BEGIN PROVIDED TEXT

If you think about it ... we play the role of teacher and student each day of our lives.
Hopefully - we are generous with our strengths and gifts (what ever they may be).
Hopefully - we are humble enough to learn from those who show up as our teachers (traditionally sought or synchronously found).
I'm reading a lovely book right now - The Witch of Portobello by Paulo Coelho.
It's the kind of book I know I'll want to read again with pen/highlighter in hand ... all the little gems I'm enjoying!
It's the kind of book that teaches ... and ... a book that makes being a student oh-so-welcome!
(it's the kind of book that I "eat up": the human spirit, human unrest, people 'finding their way' through life, juicy spiritual tid-bits. Ahhhhhhh, loving it.)
And in this book, there is a brilliant-to-me passage about teachers.
"What is a teacher? I'll tell you: it isn't someone who teaches something, but someone who inspires the student to give of her best in order to discover what she already knows."
I dog-eared this page.
It felt like a confirmation of thoughts I've long-since held, and had been re-honoring recently.
You see, I just signed up for a workshop (second one from same teacher) whereby I had previously placed perhaps too much responsibility on the teacher. I was holding her up. She most certainly has her gifts to share! And I look forward to being her student. I, however, needn't look at it any different than that, needn't hold her on a pedestal. Quite simply put, it's not comfortable or ideal for teacher or student. Entering into this soon-to-be learning experience (workshop #2) feels entirely different and bound-to-be more effective as a result.
This idea of expert, master, guru, etc.
It can be a slippery slope.
The quote from the book lends itself to spiritual-type teaching/training, for we would all agree that if one was learning/studying to become a brain surgeon, he/she should take expert advise and council (please, oh please)! wink.
And, we would all agree that there are many people more learned than us in any number of subject matter.
Still, a tendency for the learner to discount his or her innate knowledge and even go so far as to relinquish healthy responsibility for the learning process itself is something about which we should be aware.
Be mindful not to turn your teachers into all-knowing gurus.
Own it. Ask. Research. Find out for yourself. Live it.
Even teach, and learn through that experience.
If teaching, careful not to hinder the process by taking undue ownership/credit for your students learning.
Seems to me this approach allows for more optimal knowledge attainment/transfer, all the while freeing the responsibility-bonds placed on the teacher.
(It goes without saying that the opposite is surely a presumptuous and disrespectful thing to do as well ... placing people "below" us for any reason.)
In the end, coming at both teaching and learning with a healthy dose of humbleness and excitement seems a more effective and fun approach!
Thoughts on the matter, anyone?
For me ... I vow to learn, and teach a bit, each day in 2011!

END PROVIDED TEXT

- WHAT IS EXPECTED:
In the post on teachers and students, substitute "humility" for "humbleness" and give back the part that opens with the words containing "Own it. Ask." and closes with "the matter, anyone?".

BEGIN INFORMATION SUPPLIED

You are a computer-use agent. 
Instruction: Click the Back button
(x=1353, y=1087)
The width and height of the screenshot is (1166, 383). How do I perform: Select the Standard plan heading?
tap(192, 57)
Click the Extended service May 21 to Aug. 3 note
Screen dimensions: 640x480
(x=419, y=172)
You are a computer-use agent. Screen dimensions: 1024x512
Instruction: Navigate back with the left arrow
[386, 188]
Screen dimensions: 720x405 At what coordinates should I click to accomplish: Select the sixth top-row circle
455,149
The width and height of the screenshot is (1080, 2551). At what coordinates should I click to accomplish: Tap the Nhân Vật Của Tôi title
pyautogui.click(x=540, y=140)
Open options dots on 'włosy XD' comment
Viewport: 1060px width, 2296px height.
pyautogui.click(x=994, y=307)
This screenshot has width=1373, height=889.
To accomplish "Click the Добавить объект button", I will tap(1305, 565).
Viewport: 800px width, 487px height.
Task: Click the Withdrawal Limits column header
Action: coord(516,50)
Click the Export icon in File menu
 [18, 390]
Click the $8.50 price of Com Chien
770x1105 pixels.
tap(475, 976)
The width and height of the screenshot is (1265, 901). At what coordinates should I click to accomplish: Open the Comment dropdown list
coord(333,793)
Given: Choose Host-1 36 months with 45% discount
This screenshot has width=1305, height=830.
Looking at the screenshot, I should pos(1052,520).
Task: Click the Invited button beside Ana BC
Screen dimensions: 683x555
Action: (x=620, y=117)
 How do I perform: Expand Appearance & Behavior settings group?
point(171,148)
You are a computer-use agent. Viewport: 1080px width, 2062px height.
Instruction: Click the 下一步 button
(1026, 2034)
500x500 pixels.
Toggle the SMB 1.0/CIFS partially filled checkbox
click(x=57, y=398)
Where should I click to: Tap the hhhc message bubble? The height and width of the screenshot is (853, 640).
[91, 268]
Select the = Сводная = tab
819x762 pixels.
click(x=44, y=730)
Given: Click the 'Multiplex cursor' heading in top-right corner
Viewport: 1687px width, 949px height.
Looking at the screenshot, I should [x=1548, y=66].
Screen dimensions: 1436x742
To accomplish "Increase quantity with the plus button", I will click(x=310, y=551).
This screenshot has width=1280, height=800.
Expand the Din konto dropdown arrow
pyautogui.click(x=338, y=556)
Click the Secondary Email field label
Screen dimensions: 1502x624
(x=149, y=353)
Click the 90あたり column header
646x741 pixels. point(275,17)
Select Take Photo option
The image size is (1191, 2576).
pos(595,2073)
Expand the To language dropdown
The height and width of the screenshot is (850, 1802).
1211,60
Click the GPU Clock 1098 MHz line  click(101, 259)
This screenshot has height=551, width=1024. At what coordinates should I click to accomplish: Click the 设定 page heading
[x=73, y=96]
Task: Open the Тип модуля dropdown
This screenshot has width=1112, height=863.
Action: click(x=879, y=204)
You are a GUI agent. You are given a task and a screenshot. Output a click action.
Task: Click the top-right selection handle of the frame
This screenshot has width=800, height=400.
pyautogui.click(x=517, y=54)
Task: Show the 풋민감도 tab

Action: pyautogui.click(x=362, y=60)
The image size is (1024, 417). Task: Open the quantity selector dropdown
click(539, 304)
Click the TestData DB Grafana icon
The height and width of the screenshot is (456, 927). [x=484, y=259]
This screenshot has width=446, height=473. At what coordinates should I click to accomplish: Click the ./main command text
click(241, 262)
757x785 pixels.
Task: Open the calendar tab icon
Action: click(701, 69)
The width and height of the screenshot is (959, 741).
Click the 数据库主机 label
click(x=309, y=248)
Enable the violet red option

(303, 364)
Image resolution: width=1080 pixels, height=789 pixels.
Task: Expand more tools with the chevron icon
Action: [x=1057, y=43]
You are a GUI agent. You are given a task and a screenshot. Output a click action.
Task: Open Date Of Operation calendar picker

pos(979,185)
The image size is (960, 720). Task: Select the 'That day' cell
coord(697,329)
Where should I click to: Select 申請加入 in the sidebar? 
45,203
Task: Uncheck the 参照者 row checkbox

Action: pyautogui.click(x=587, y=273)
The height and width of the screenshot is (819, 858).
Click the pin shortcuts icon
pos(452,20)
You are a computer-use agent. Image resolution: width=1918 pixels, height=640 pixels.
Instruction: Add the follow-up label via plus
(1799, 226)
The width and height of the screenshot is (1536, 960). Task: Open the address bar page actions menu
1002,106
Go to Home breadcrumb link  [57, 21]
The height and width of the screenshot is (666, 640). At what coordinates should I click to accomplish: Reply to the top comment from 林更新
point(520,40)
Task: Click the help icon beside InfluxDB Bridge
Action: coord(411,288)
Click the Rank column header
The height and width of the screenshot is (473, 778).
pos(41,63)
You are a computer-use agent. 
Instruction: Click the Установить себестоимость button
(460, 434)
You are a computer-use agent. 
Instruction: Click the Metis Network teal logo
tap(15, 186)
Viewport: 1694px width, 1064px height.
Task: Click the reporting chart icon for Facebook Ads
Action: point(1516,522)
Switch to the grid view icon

END INFORMATION SUPPLIED

- ANSWER BELOW:
Own it. Ask. Research. Find out for yourself. Live it.
Even teach, and learn through that experience.
If teaching, careful not to hinder the process by taking undue ownership/credit for your students learning.
Seems to me this approach allows for more optimal knowledge attainment/transfer, all the while freeing the responsibility-bonds placed on the teacher.
(It goes without saying that the opposite is surely a presumptuous and disrespectful thing to do as well ... placing people "below" us for any reason.)
In the end, coming at both teaching and learning with a healthy dose of humility and excitement seems a more effective and fun approach!
Thoughts on the matter, anyone?